_Document passage_:
----------------
How To Use A Decision Tree Classifier With A CSV File

Рет қаралды 4,126

Күн бұрын

Created and recorded in June 2022 by Vivek Jariwala
Music: Call of the Void, by Justin Miles, lmms.io/lsp?ac...
Imagine you have hundreds of data entries that you then want to go through to find a pattern or make a conclusion from. There is a way to quickly analyze the dataset, and make automatic predictions: Use a Decision Tree Classifier!
The data that we are using today showcases the most popular genre of music for a specific age group and gender.
Lets load in the pandas library and call it "pd". Lets also load in the scikitlearn package, denoted as sklearn, which is a widely used library for machine learning algorithms. Lets import the Decision Tree Classifier class from scikit-learn as that is the basic machine learning algorithm that we will be implementing today. A decision tree classifier creates a decision tree. Each node in the tree specifies a test on an attribute, each branch descending from that node corresponds to one of the possible values for that attribute.
Now lets also add the line, "sklearn.model_selection import train_test_split". So from the scikit-learn library, access the model_selection module, and import the function "train_test_split". Using this function, we can easily split the current dataset into two separate sets.
Since we also want to calculate the accuracy of the predictions being made by this model lets once again import a function from scikit-learn. So lets write "sklearn.metrics import accuracy_score". So we are accessing the scikit-learn library again, accessing the metrics module, and importing this accuracy_score function.
----------------
_Written instruction_:
Please carry the decision tree classifier tutorial forward from its last sentence.

_Excerpted records_:
----------------
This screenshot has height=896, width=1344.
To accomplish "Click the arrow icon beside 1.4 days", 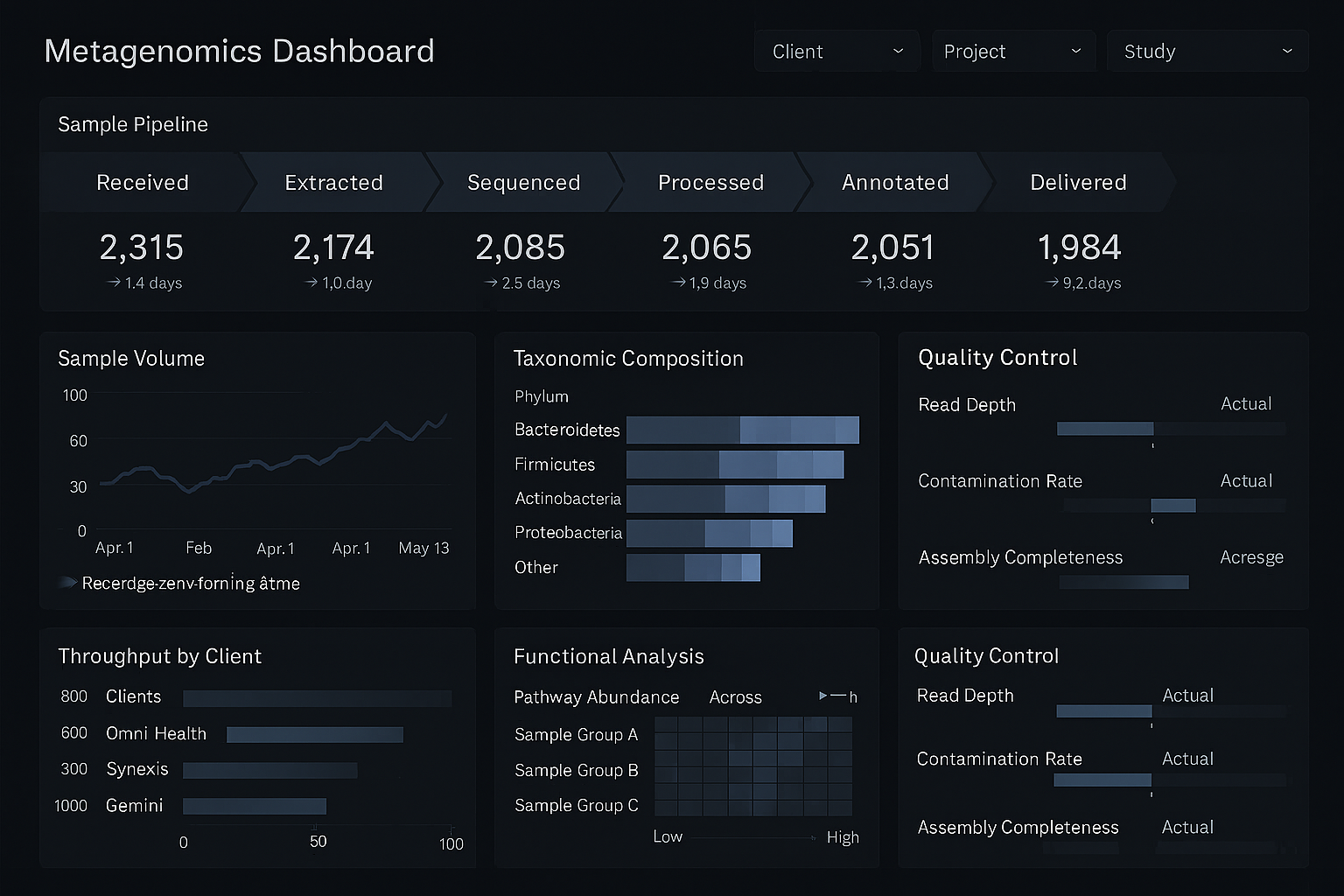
----------------
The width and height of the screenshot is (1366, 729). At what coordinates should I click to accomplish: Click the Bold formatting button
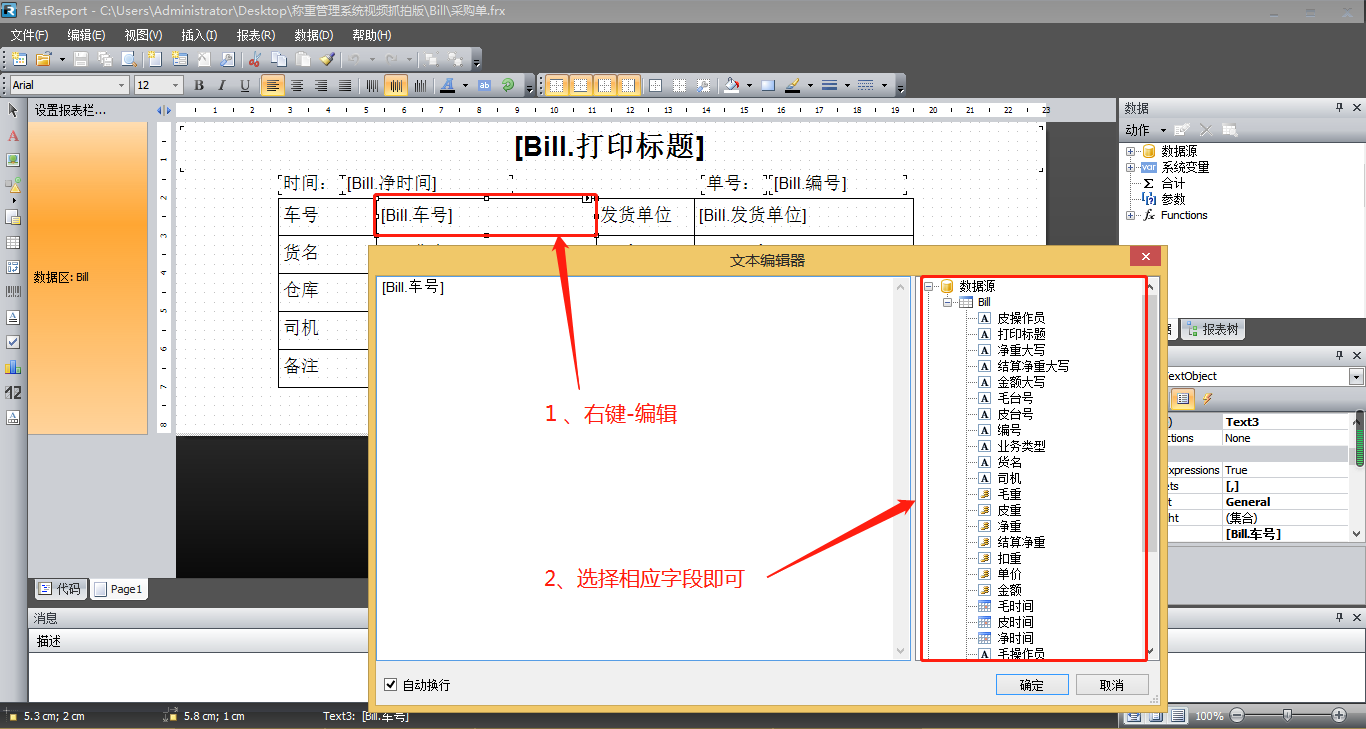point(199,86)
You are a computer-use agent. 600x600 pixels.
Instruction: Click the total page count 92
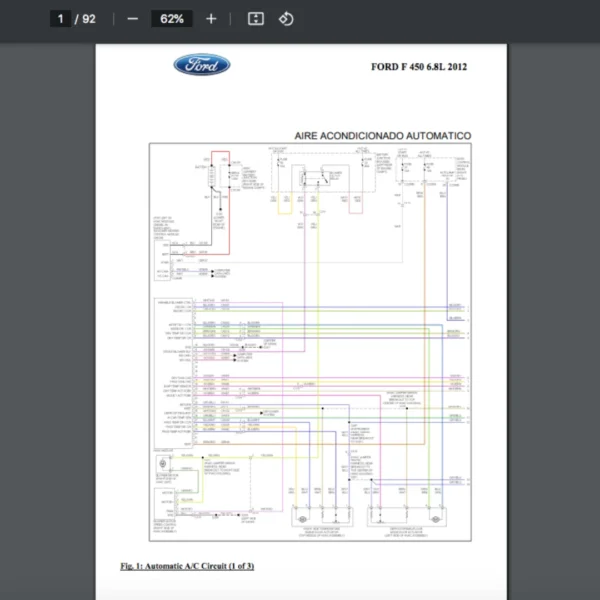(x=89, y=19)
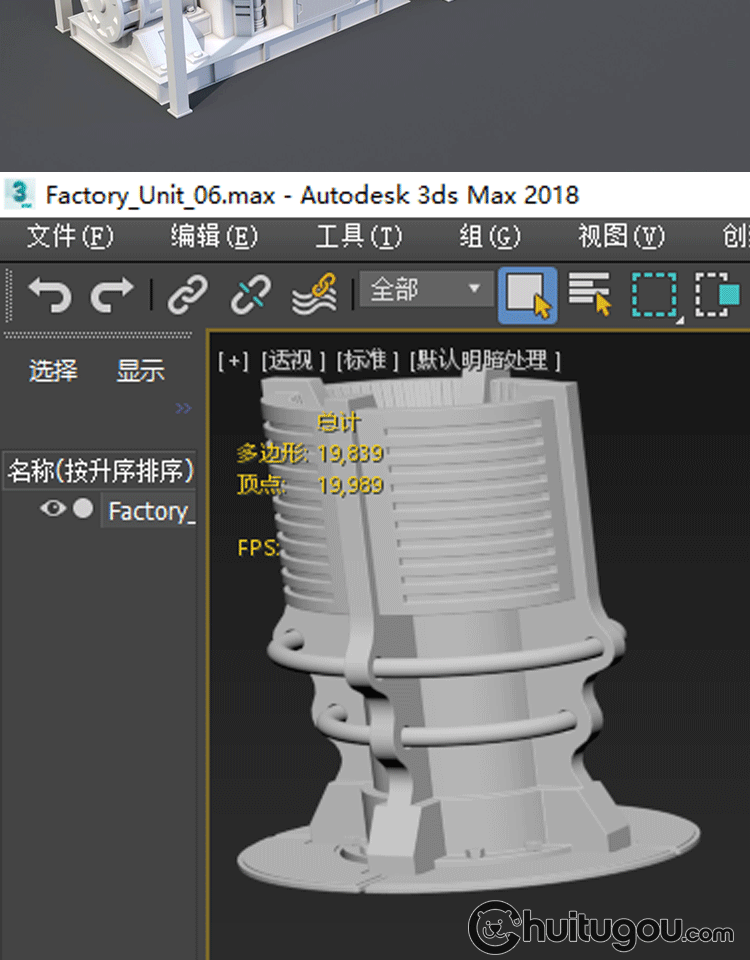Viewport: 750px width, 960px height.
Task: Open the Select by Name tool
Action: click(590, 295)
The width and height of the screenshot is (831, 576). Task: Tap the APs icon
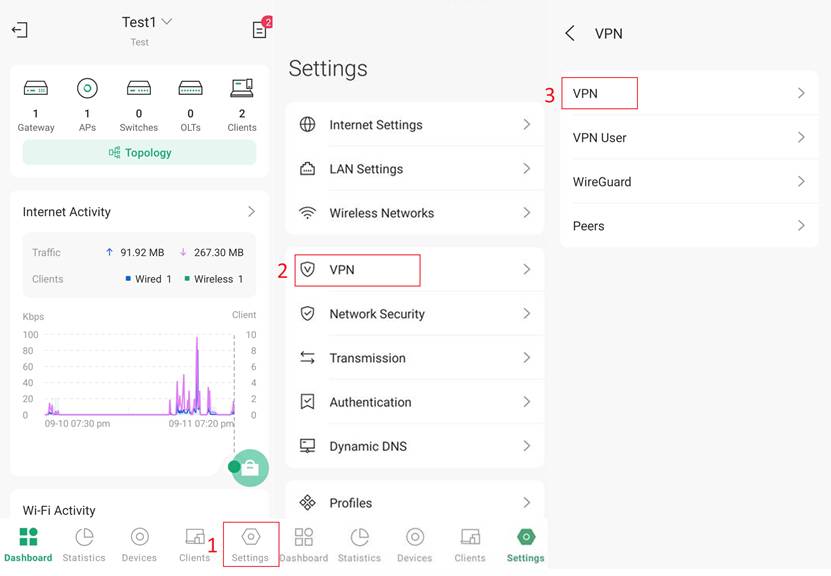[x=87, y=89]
----------------
_Output for this exercise_:
Now to read a csv file, this part is fairly standard, use the pandas read_csv method and specify the name of the data set, which in our case is 'music.csv'. Today we are this data set that lists the ages/genders of a sample size and their favourite music genre. Lets open this csv file for a second. In the documentation for this open source file, it stated that these 1s represent a male and the 0 represents a female. For example, we can see here that perhaps men from 31-37 like "Classical" music.
Lets create an A and b subset of the data. The A data set contains all the data from the excel file except the genre column. As you can see from the syntax "music_data.drop()" we are specifying in the argument section of that method that we are removing the column called 'genre'. The b subset, b = music_data['genre'] , contains just the genre column.
With this line: "A_train, A_test, b_train, b_test = train_test_split(A,b,test_size=0.2)", we can split up our data to a testing set and training set. Out of 1.0, we can specify the test size, thus changing how much is used to test versus train. The more the model has to train with, the more accurate the predictions will be. Generally it is good practice to have 75-85% of the data be used to train the model if the goal is to have accurate predictions. This function train_test_split returns four values. Therefore we are storing them in these four variables. The first two variables, A_train and A_test, are the input sets for training and testing. The last two variables b_train and b_test, are the output sets for training and testing. The "test_size" parameter specifies how much of the data is used for testing and the maximum it can be is 1.0.
Now with the DecisionTreeClassifier() , we can store it as an object in the object name "model". Then lets use this to call the method ".fit". With the ".fit" method, we can train our model. Thus for the arguments, lets train it using the train data sets as arguments, so we input "A_train, b_train" in the brackets.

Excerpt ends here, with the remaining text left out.